À l'occasion des 25 ans des attentats du 11 septembre 2001, un scandale sanitaire ébranle New York : les autorités de l'époque avaient assuré que l'air était sans danger, alors que des documents publiés révèlent que le nuage toxique chargé d'amiante a tué près de 10 000 personnes, soit trois fois plus que les attentats eux-mêmes.
Un nuage toxique aux conséquences mortelles
Dans les jours qui ont suivi l'effondrement des tours jumelles, l'air de New York a été envahi par un épais nuage chargé d'amiante et de métaux lourds. Des analyses effectuées dix mois après les faits montraient encore la présence d'amiante jusqu'à 800 mètres autour du site, à des niveaux supérieurs aux seuils acceptables. Pourtant, les autorités avaient affirmé que l'air était sans danger.
Selon les documents rendus publics, près de 10 000 personnes auraient succombé à un cancer du poumon ou à une maladie respiratoire après avoir inhalé ces poussières toxiques. Ce bilan est trois fois supérieur aux 2 977 victimes directes des attentats.
Des documents révélés après un accord judiciaire
La publication de ces documents fait suite à un accord judiciaire avec l'association 9/11 Health Watch, une organisation de défense des victimes qui avait saisi la justice pour contraindre la mairie à rendre publiques les informations dont elle disposait. C'est l'actuel maire de New York, Zohran Mamdani, qui a autorisé la publication de dizaines de milliers de documents, retrouvés l'an dernier dans les archives municipales.
« Les gens sont tombés malades parce que les dirigeants en qui ils avaient confiance leur ont menti et leur ont dit qu'ils pouvaient respirer de l'air toxique en toute sécurité », a accusé Zohran Mamdani. « Les unes après les autres, les administrations ont ignoré ceux qui réclamaient des réponses et des éclaircissements », a-t-il poursuivi, exprimant sa volonté de « clore ce chapitre douloureux ».
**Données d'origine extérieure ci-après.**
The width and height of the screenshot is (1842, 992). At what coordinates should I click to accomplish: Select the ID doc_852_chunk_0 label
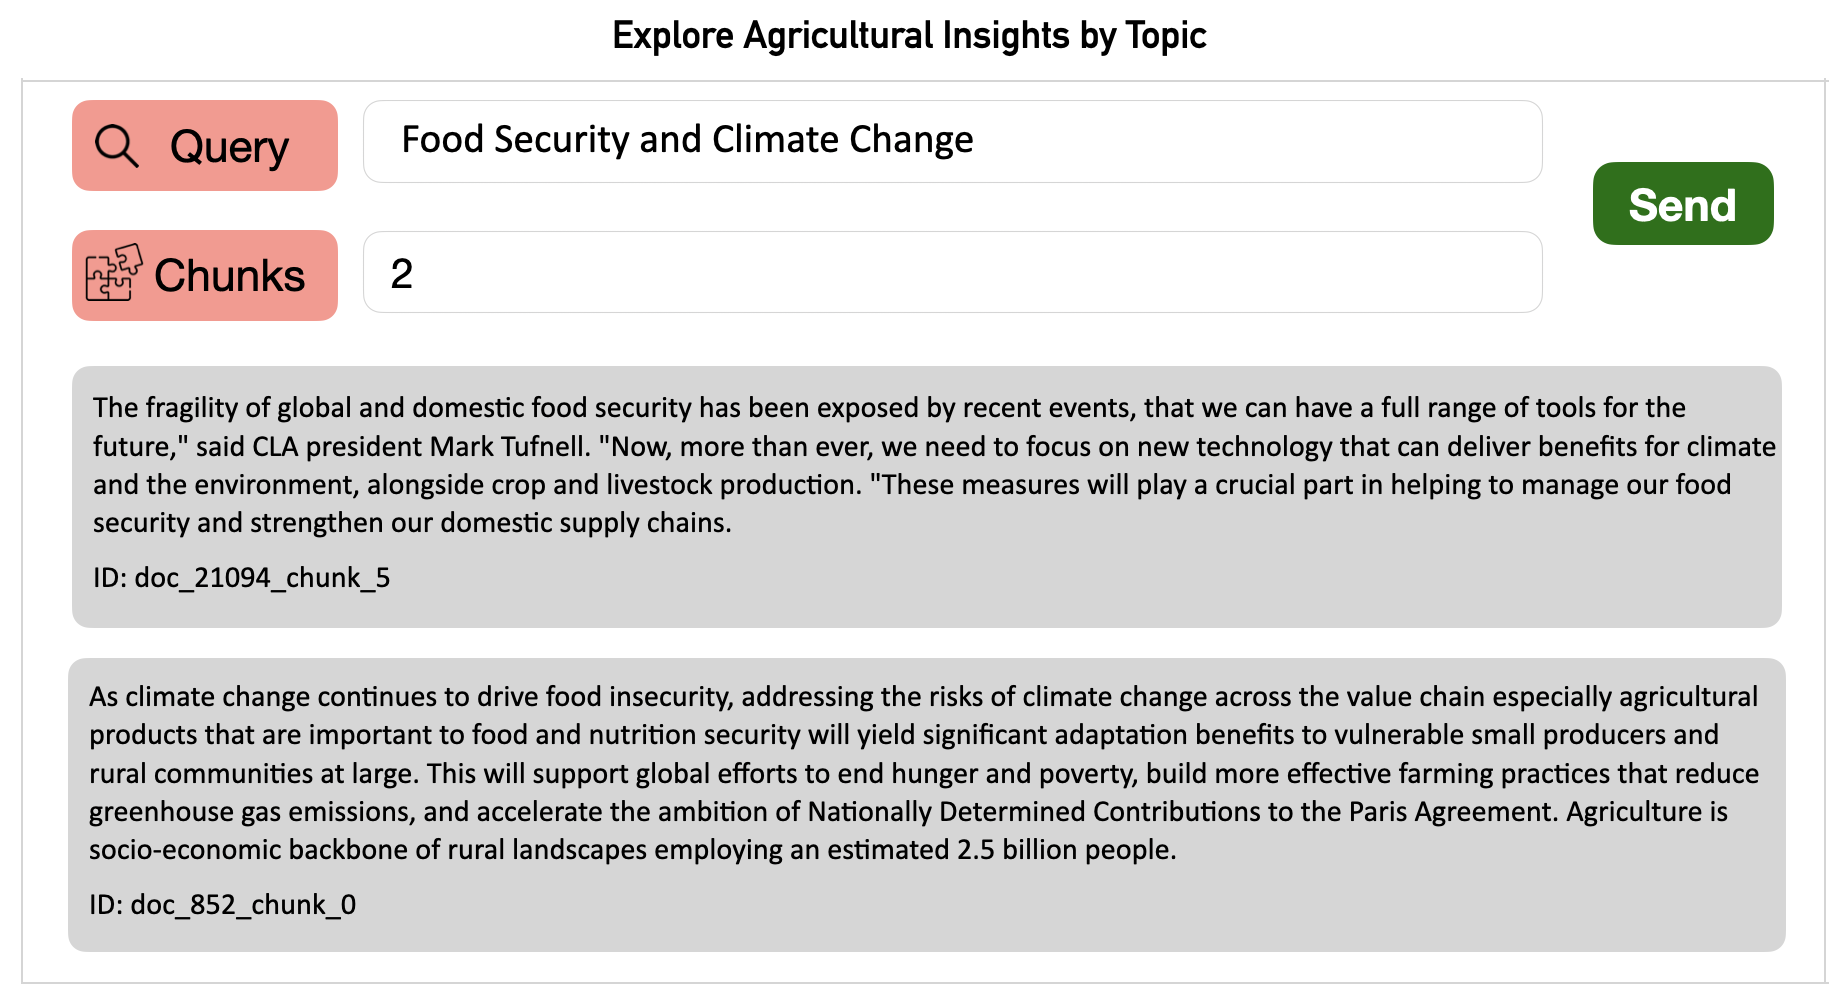point(223,905)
Un portail public pour les victimes
La mairie a annoncé avoir dépensé plus de 34 millions de dollars pour créer un portail public où ces documents sont désormais consultables. D'autres documents devraient y être publiés prochainement afin de permettre aux survivants et aux familles des victimes de mieux faire reconnaître leur maladie.
Ce scandale assombrit la commémoration des 25 ans du drame, prévue ce vendredi. Les anciens présidents Joe Biden, Barack Obama, Bill Clinton et George W. Bush seront présents à Ground Zero. Selon le New York Times, Donald Trump se recueillera au Pentagone et aurait renoncé à se rendre sur le site de Ground Zero, car il lui était impossible d'y faire un discours, seules les familles des victimes étant autorisées à s'exprimer.